INSERT INTO Production.dbo.PatientInstitutions (PatientId, InstitutionId, EnteredTime, UpdatedTime ) SELECT Destination_PatientId, (SELECT ivalue FROM #vars WHERE vname = 'InstitutionId'), EnteredTime, EnteredTime FROM Staging.dbo.Patients WHERE Destination_PatientId NOT IN (SELECT PatientId FROM Production.dbo.PatientInstitutions WHERE InstitutionId = (SELECT ivalue FROM #vars WHERE vname = 'InstitutionId'))
Step 6: Migration Other Tables
-------FAMILY MEMBERS------------------------------------------------------------------ -- Add new FamilyMembers records based on this specific sorting.

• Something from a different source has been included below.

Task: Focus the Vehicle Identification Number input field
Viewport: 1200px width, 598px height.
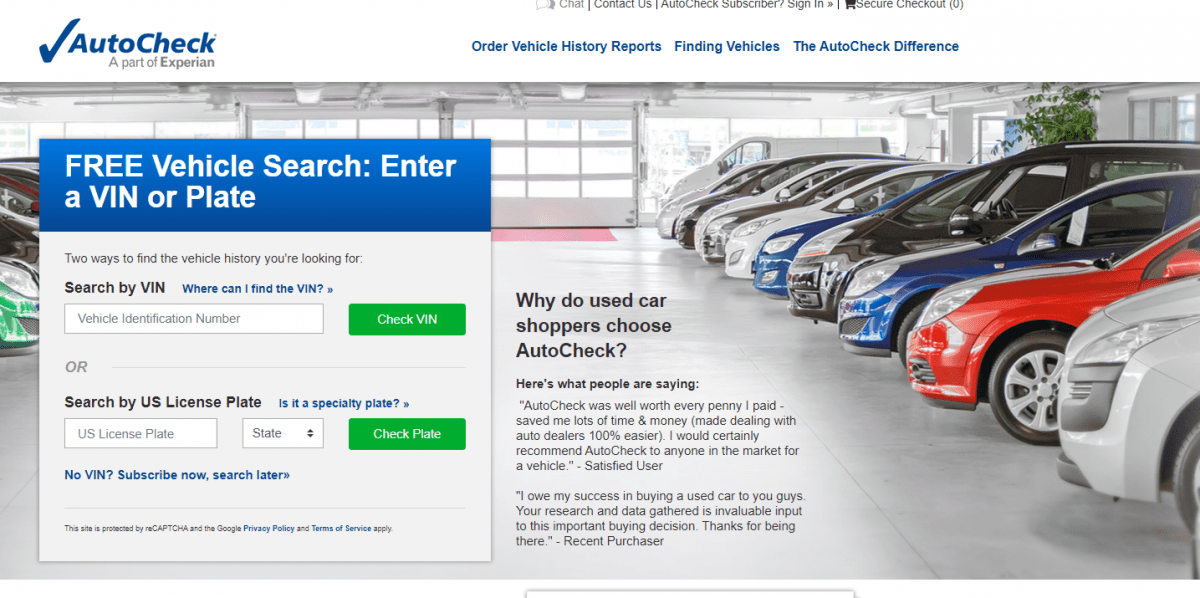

INSERT INTO Production.dbo.FamilyMembers (PatientId, FamMemNum, FamMemSide, FamMemRelation, FamMemDeathAge, EnteredBy, EnteredTime, UpdatedBy, UpdatedTime, LockedBy, LockedTime) SELECT b.Destination_PatientId, FamMemNum, FamMemSide, FamMemRelation, FamMemDeathAge, a.EnteredBy, a.EnteredTime, a.UpdatedBy, a.UpdatedTime, a.LockedBy, a.LockedTime FROM Staging.dbo.FamilyMembers a INNER JOIN Staging.dbo.Patients b ON a.PatientId = b.PatientId -- NOTE: It is important ORDER BY the production table's identity column (in this case FamilyMemberId) -- so that the records sort sequentially. ORDER BY a.PatientId ASC, a.FamilyMemberId ASC
-- Fill in Dest_FamilyMemberId for new records added UPDATE a SET Destination_FamilyMemberId = dest.FamilyMemberId FROM Staging.dbo.FamilyMembers a
INNER JOIN ( -- NOTE: Use the same fields in ROW_NUMBER that you used in ORDER BY. -- The combination of these fields (in this example a.PatientId and a.FamilyMemberId) should be unique. -- We are doing this to generate matching SequenceNum in both Staging and Production. -- They will be joined in the next statement. SELECT b.Destination_PatientId, a.PatientId, a.FamilyMemberId, ROW_NUMBER() OVER (ORDER BY a.PatientId ASC, a.FamilyMemberId ASC) SequenceNum FROM Staging.dbo.FamilyMembers a INNER JOIN Staging.dbo.Patients b ON a.PatientId = b.PatientId ) src ON a.PatientId = src.PatientId AND a.FamilyMemberId = src.FamilyMemberId
-- NOTE: SequenceNum in Staging will be joined to SequenceNum in Production: -- NOTE: In the (ORDER BY FamilyMemberId ASC) below, make sure to use the table's primary key. INNER JOIN ( SELECT PatientId, FamilyMemberId, ROW_NUMBER() OVER (ORDER BY FamilyMemberId ASC) SequenceNum FROM Production.dbo.FamilyMembers WHERE EnteredBy = (SELECT vvalue FROM #vars WHERE vname = 'EnteredBy') ) dest ON src.SequenceNum = dest.SequenceNum AND src.Destination_PatientId = dest.PatientId
-------FAMILY MEMBERS DX--------------------------------------------------------------- -- Add new FamilyMembersDx records INSERT INTO Production.dbo.FamilyMemberDiagnosis (FamilyMemberId, FamMemDiagnosis, FamMemDiagnosisAge, FamMemNotes, EnteredBy, EnteredTime, UpdatedBy, UpdatedTime) SELECT b.Dest_FamilyMemberId, FamMemDiagnosis, FamMemDiagnosisAge, FamMemNotes, a.EnteredBy, a.EnteredTime, a.UpdatedBy, a.UpdatedTime FROM Staging.dbo.FamilyMemberDiagnosis a INNER JOIN Staging.dbo.FamilyMembers b ON a.FamilyMemberId = b.FamilyMemberId
Step 7: Test the migration
- Structure of Caisis may change during time spent on migration.
- Source system (if active during migration) may have changed, requiring update of script.
- Check to make sure data is in the right place after you run the script.
- if possible, view data in UI using a test instance of Caisis.
Percent Effort Estimates
Tip: Overestimate your timeline when creating a roadmap for a migration as it is difficult to truly assess the work involved in a migration until you are at the staging database step.
- Strategy and planning [10% of effort]
- Map source data to Caisis (spreadsheet) [10% of effort]
- Staging database [50% effort]:
- Step 1: Create staging tables in SQL.
- Step 2: Link to source data.
- Step 3: Write append queries to insert source data into Caisis staging tables.
- OPTIONAL: Connect SQL Server to staging database (via Linked Server). [<1% of effort]
- Write T-SQL script to insert data into Caisis tables and test migration. [20% of effort]
- Misc. unforeseen issues [10% of effort]: waiting for access to source data, gathering necessary knowledge, etc.